I'm looking for an excellent sunscreen for a Caribbean vacation. I usually use Shiseido as it features not only a high SPF (above 50), but the product range also contains an eye cream and a lip balm to give extra protection for those delicate part. It's also waterproof, which is important. For reference, I'm NW15-20, fairly pale during the winter, though I can get a tan in the summer.

  	If you have a favorite sunscreen, I'd love to hear about it. I'm considering different option depending on activities (pool, watersports, outings, etc.). I look forward to read about your experience with various sunscreens.


----------



## thursdaynxt19 (Dec 15, 2011)

I like SolarexMD Invisible Matte Zinc for outdoor activities. It feels rather thick in consistency, so for that reason I do not like it for everyday use. It is definitely reliable, since it kept me sunburn-free after an 8 mile hike. We got soaked hiking around a waterfall and the Invisible Zinc Matte withstood that really well, too.


----------



## BinkysBaby (Dec 24, 2011)

I'm a huge love of Kiehl's sunblock.  I love that you can put your foundation on over it and it doesn't leave you really oily.  And with me being dark-skinned, I do not have the white cast on my face after applying this sunblock.


----------



## Mac-Guy (Dec 24, 2011)

Thanks, guys. I ended up with buying Shiseido and Clinique. I like the formula of the Shiseido sun eye cream and the Clinique sun series (for the face as well for the body) seems to go well with make up (= non greasy).

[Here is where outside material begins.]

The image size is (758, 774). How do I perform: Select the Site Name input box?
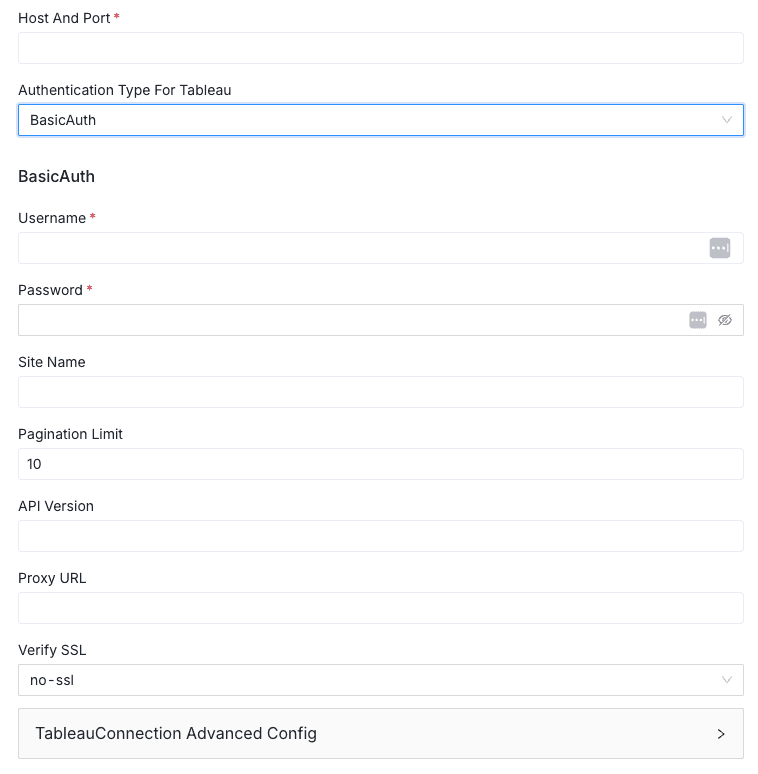(380, 392)
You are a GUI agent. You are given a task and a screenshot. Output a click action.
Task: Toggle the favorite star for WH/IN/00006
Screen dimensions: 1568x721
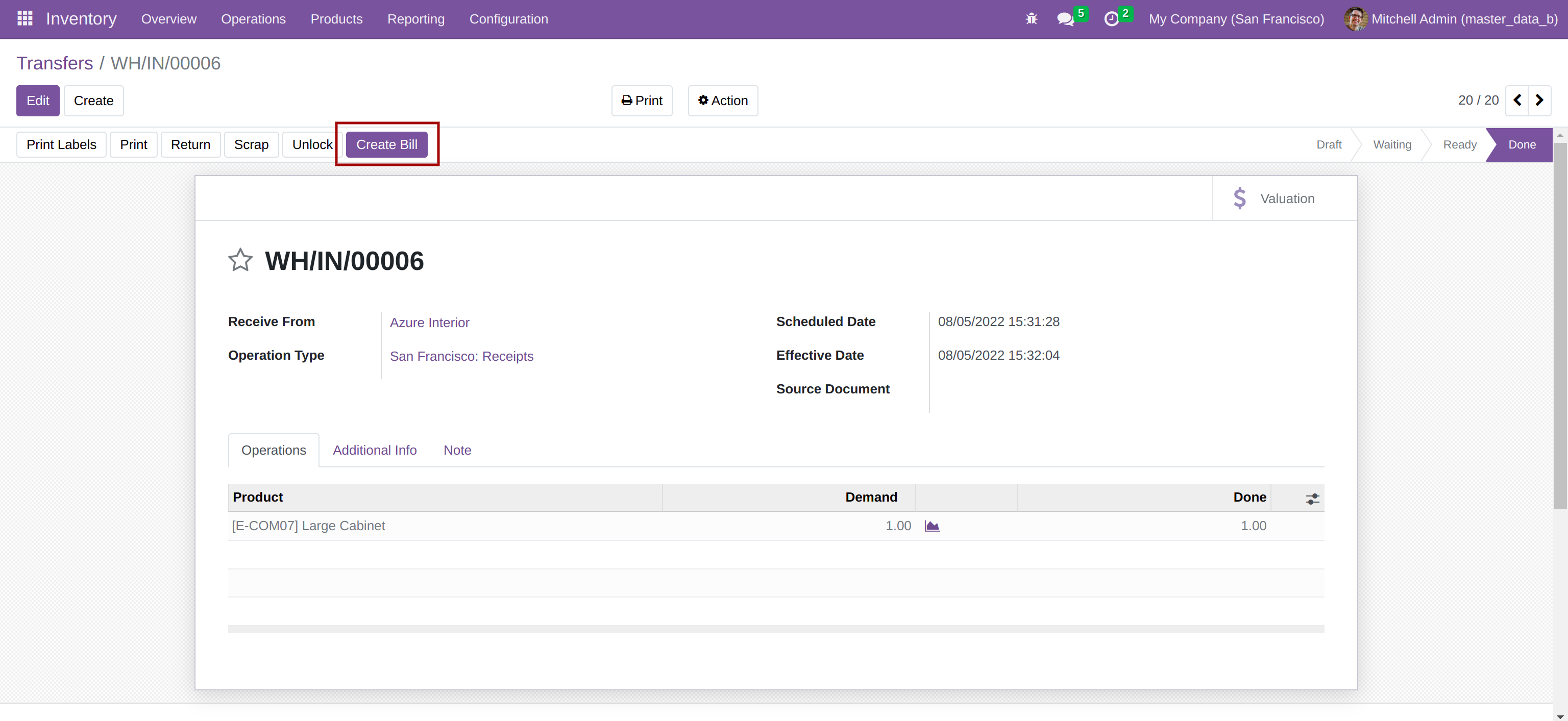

Both sink into my skin really well w/o leaving an oily film.


----------



## anne082 (Feb 21, 2012)

Clinique: Body/Face Cream SPF 40 UVA/UVB (higher spf's available but not in switzerland)
  	La Roche-Posay Anthelios XL Lait SPF 60
  	I don't find it to be greasy, these two worked well as it should and my body and face was not burned at all.


----------